• Action item
The answer must consist solely of the lines from the line with "Open the floating side panel toggle button" to the final line of the data below, reproduced exactly, pictures omitted.
BEGIN Provided records
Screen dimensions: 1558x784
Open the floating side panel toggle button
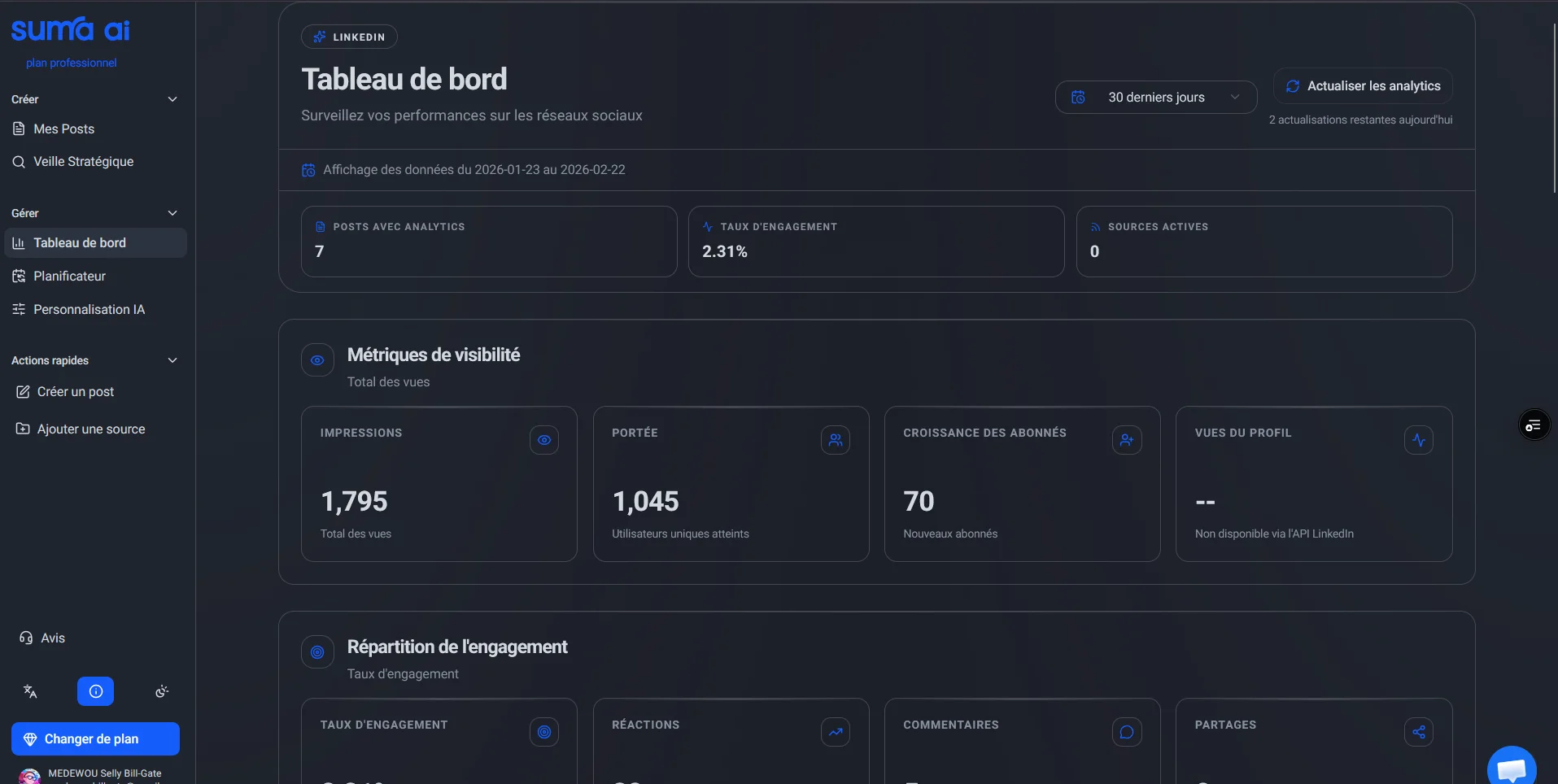[1534, 425]
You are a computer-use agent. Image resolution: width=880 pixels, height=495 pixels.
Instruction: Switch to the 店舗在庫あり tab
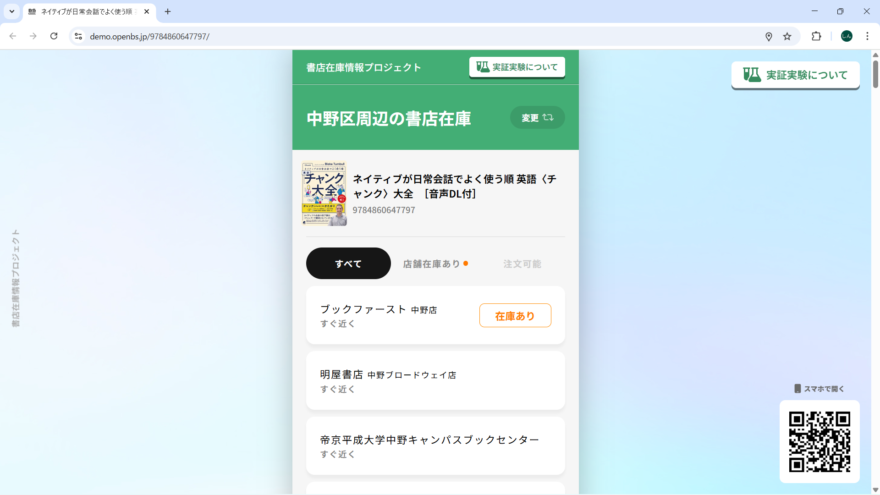pyautogui.click(x=434, y=264)
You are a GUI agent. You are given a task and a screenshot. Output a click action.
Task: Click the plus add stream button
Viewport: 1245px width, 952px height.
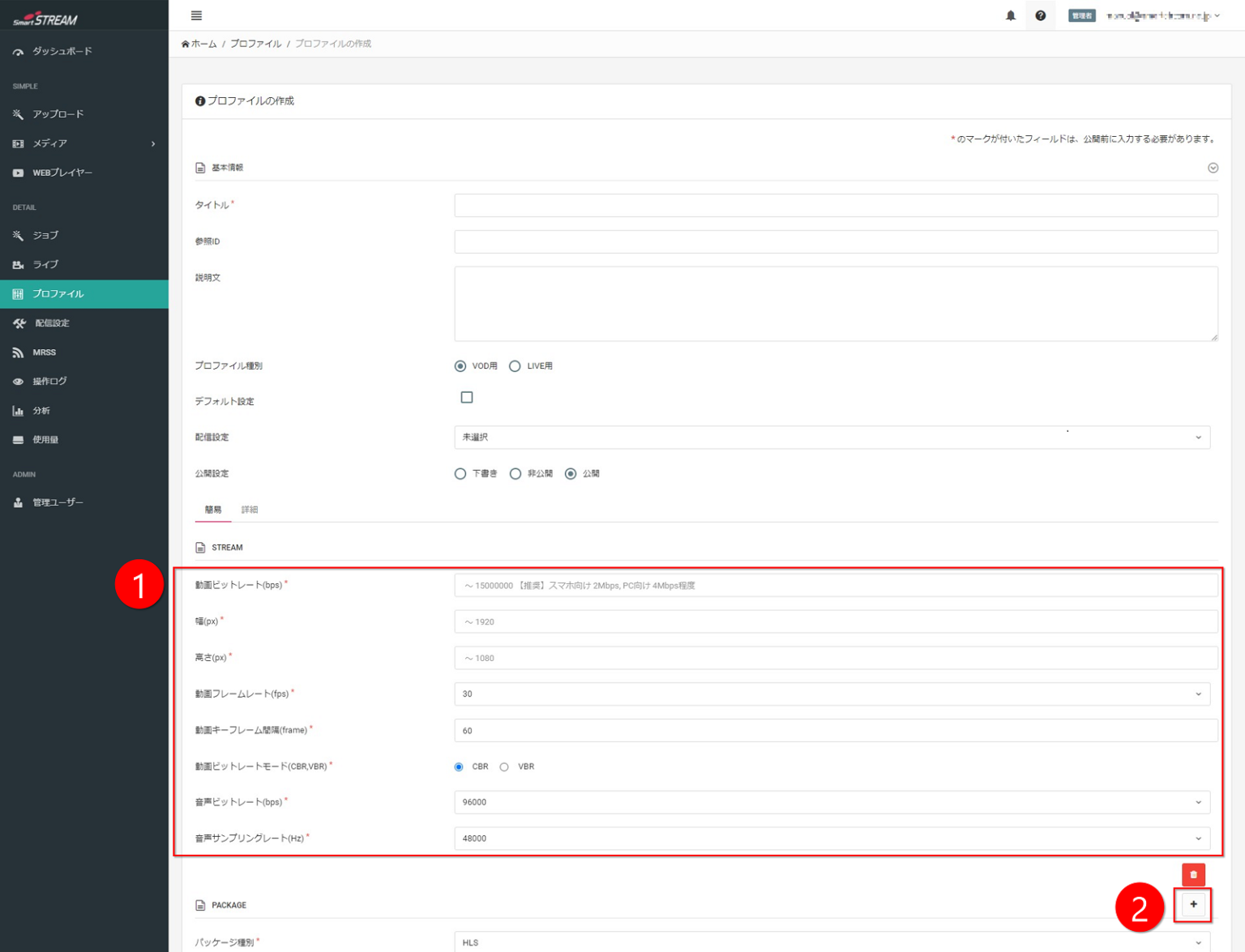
END Provided records
• Reply
Open the floating side panel toggle button
[1534, 425]
You are a computer-use agent. Image resolution: width=880 pixels, height=495 pixels.
Instruction: Switch to the 店舗在庫あり tab
pyautogui.click(x=434, y=264)
You are a GUI agent. You are given a task and a screenshot. Output a click action.
Task: Click the plus add stream button
Viewport: 1245px width, 952px height.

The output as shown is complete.